October Thrills and Chills with Shadows of a Dark Past!

October Thrills and Chills with Shadows of a Dark Past!

I had quite the busy Halloween month meeting people and getting the word out about my latest Jessica Minton novel, Shadows of a Dark Past.  October kicked off  when I joined authors Jean M. Grant and Janet Raye Stevens at the Horseshed Fair in Lancaster, MA.  Some friends showed up expressly to get their copy of Shadows hot off the press.  I also sold copies to new readers as well. It was a beautiful sunny and warm day, setting Jessica and Company’s ghostly adventures off to an exciting start.  Here I am with one of my friends from the Shakespeare Club of Worcester, Becky Spanagel.  It was great of Becky and her husband David to drop by to say hello.  By the way, Yang made that purple blouse with the stars and moons that I’m wearing!

Next on the agenda was a Sisters in Crime New England Mystery Making Night at the West Boylston Library, also in Mass.  I had the privilege of working with two good buddies, Janet Raye Stevens and Carol Goodman Kaufman.  I joked to them that with me (Sharon Healy Yang) joining them, it looked as if it was a requirement to have three names to be on the panel .  We had a ball weaving the suggestions of our audience into a tale of murder on a cruise ship involving an ice pick, secret identities, and ice cream.  You had to be there.  I decided to combine the holiday ambience with my 1940s fashions to wear a black and white pin-striped suit, autumn gold blouse, and peaked chapeau that is two-parts wicked witch and two parts 1943 fashion!

• WORK TO COMPLETE:
a) Can you reproduce word for word the stretch of the post about the author's October book events from "October Thrills and Chills with Shadows of a Dark Past!" through "that I’m wearing!"?
b) Can you carry the post about the author's October book events further, starting after its final sentence?

• DATASET:
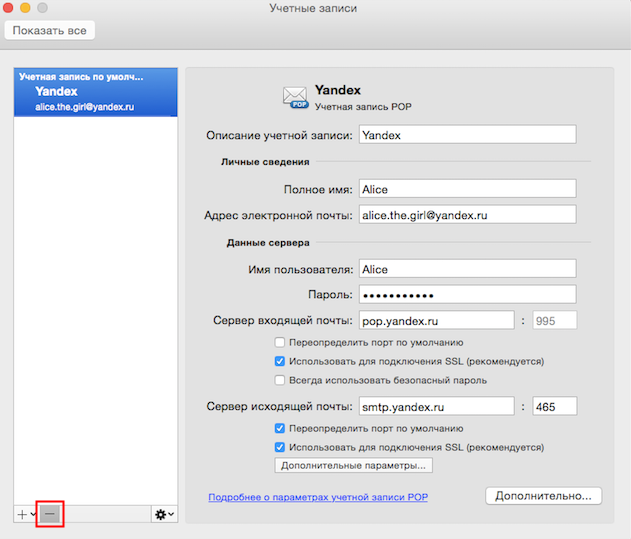Enable override default port for incoming server
Viewport: 631px width, 539px height.
tap(280, 342)
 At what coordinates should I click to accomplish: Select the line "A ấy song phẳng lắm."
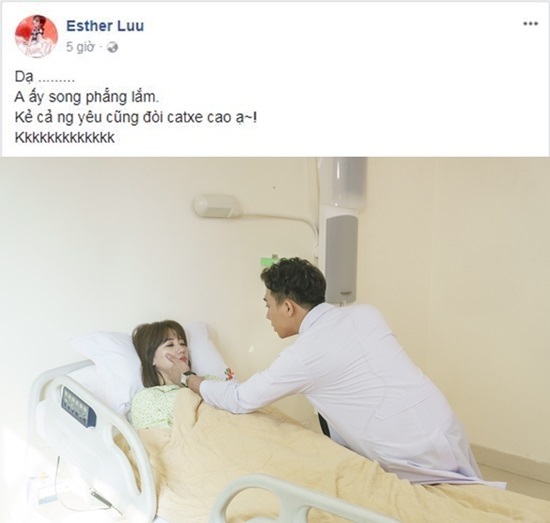pyautogui.click(x=87, y=97)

• RESPONSES TO THE EXERCISE:
a)
October Thrills and Chills with Shadows of a Dark Past!

I had quite the busy Halloween month meeting people and getting the word out about my latest Jessica Minton novel, Shadows of a Dark Past.  October kicked off  when I joined authors Jean M. Grant and Janet Raye Stevens at the Horseshed Fair in Lancaster, MA.  Some friends showed up expressly to get their copy of Shadows hot off the press.  I also sold copies to new readers as well. It was a beautiful sunny and warm day, setting Jessica and Company’s ghostly adventures off to an exciting start.  Here I am with one of my friends from the Shakespeare Club of Worcester, Becky Spanagel.  It was great of Becky and her husband David to drop by to say hello.  By the way, Yang made that purple blouse with the stars and moons that I’m wearing!

b)
I traveled south of the (Mass,) border to Connecticut to do another Sisters in Crime Mystery Making event, this time with Kate Flora.  It ended up just the two of us; however, you can see from the picture that our audience inspired us to a complex and exciting tale.

Later in the month, I joined Janet Raye Stevens and three other writers of the supernatural for “Tales Told in Darkness” in a Lowell Library sponsored event.  We had a good audience, including two of my best buddies from as far back as grammar school, Mary Lou and Kathy.  We all did a reading and I had the thrill of seeing people put down their phones and listen when I read of Jessica’s night time peregrination to a haunted room in the Carlyle manse. Did she dream or did she wake?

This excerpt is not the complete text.